Budget boost for affordable housing
Budget boost for affordable housing

Federal treasurer Jim Chalmers handed down a Labor mini-budget on Tuesday 25 October with a massive boost for homebuyers.

The budget came the same week as inflation reached a new 30 year high of 7.3 per cent putting further pressure on the Reserve Bank to continue raising official interest rates.

A signature policy of Labor's first budget in nearly 10 years was a plan to build one million new homes by the end of the decade. The plan is designed to help alleviate Australia's housing crisis and will be delivered in partnership with the states, private investors and the construction sector.

The federal government has committed $350 million over five years starting in 2024 to build 10,000 affordable dwellings. The states and territories are expected to deliver a similar number of new homes.

The budget documents describe the one million homes as "aspirational".

Director of KR Peters Peter Nicolls cautiously welcomed the government investment in new housing stock for low and middle income earners.

However, he said the ambitious plan would be a test of the construction industry which was already feeling the pinch from labour and material shortages.

"It is one thing to want to build more houses, but at the moment builders are under enormous cost pressures as they try to fulfil contracts that were signed before inflation and the war in Ukraine started pushing up the cost of materials, energy and labour," Mr Nicolls said.

"The government would need to fast track land in the Urban Growth Zone by providing councils with additional resources to complete the Precinct Structure Plans (PSP). This will provide the additional land stock that will be needed to construct the dwellings."

In other budget measures, the government announced headline tax changes regarding the FBT exemption for electric vehicles and plug-in hybrids.

There were also moves to address tax avoidance by Multi-National Corporations. Mr Nicolls said Significant Global Entities (SGE) and Australian Public Companies will be required to increase their reporting of tax information on a country by country basis. SGEs will also have to report their approach to taxation to the ATO.

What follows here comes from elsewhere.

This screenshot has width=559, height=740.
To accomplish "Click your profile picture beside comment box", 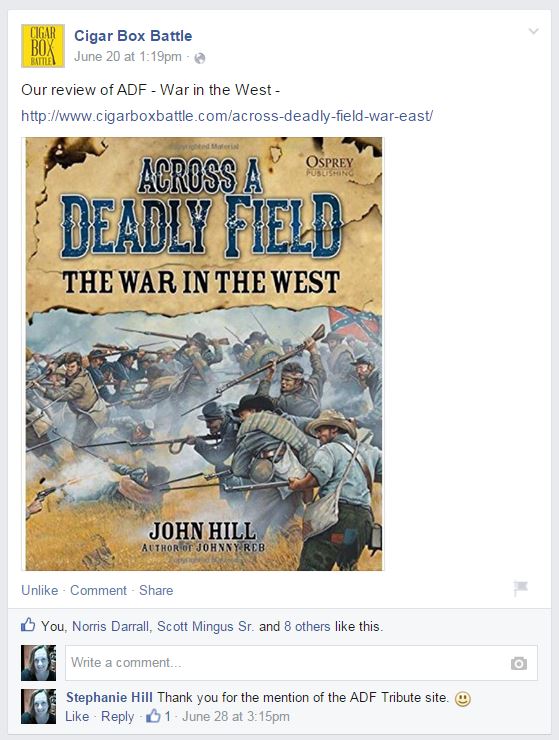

The government also signalled its intention to crack down on fraud, tax audits and tax compliance with an additional $1.8 billion for the ATO.

From 1 January 2023 penalties relating to Australia’s Foreign Investment fees on residential land will double.

Mr Nicolls said he was pleased that the underlying budget deficit would be lower than expected for 2022-23 at $44 billion, but that Australia still faced a huge interest bill that was hampering the government's ability to spend money on services and infrastructure.

"Economic growth is forecast at 3.25 per cent this financial year, that will slow in 2023-24 to 1.5 per cent," Mr Nicolls said.

"Inflation is still an issue here as it is around the world. The budget documents forecast inflation to peak at 7.5 per cent later next year. The Reserve Bank will not be happy until inflation is back in the 2-3 per cent range so unfortunately for mortgage holders, there will be more rate increases to come."

In September the inflation rate rose to 7.3 per cent, the highest annual rate since 1990, according to the ABS.

Most economists agree another .25 per cent rate hike will be announced on Melbourne Cup day. That would take the cash rate to 2.85 per cent, the highest since April 2013.

On Wednesday, the day after the budget, three of the big four banks increased their cash rate forecasts, with ANZ predicting the cash rate will peak at 3.85 per cent in May 2023.

Mr Nicolls said the government avoided making any substantial changes to the tax system in Tuesday night's mini-budget.

"There were no personal tax changes, and no comments were made regarding the taxing of trusts or the winding back of taxation concessions such as the small business CGT concessions and the CGT Discount. There were no announcements concerning changes to the treatment of loans to shareholders."

But for those wanting to downsize, there was good news as more people will be able to make Downsizer Contributions to Superannuation with the government reducing the minimum eligibility from 60 to 55.

Downsizer contributions allow people to contribute up to $300,000 (or $600,000 per couple) from the sale of proceeds of their principal place of residence that has been owned for at least 10 years.

Mr Nicolls said this would encourage more people to sell large family homes and buy smaller properties, giving them money to invest in superannuation and shares and enjoy lifestyle benefits such as travel.

"This is good news for the property sector as it should free up stock for buyers with children looking for a family home."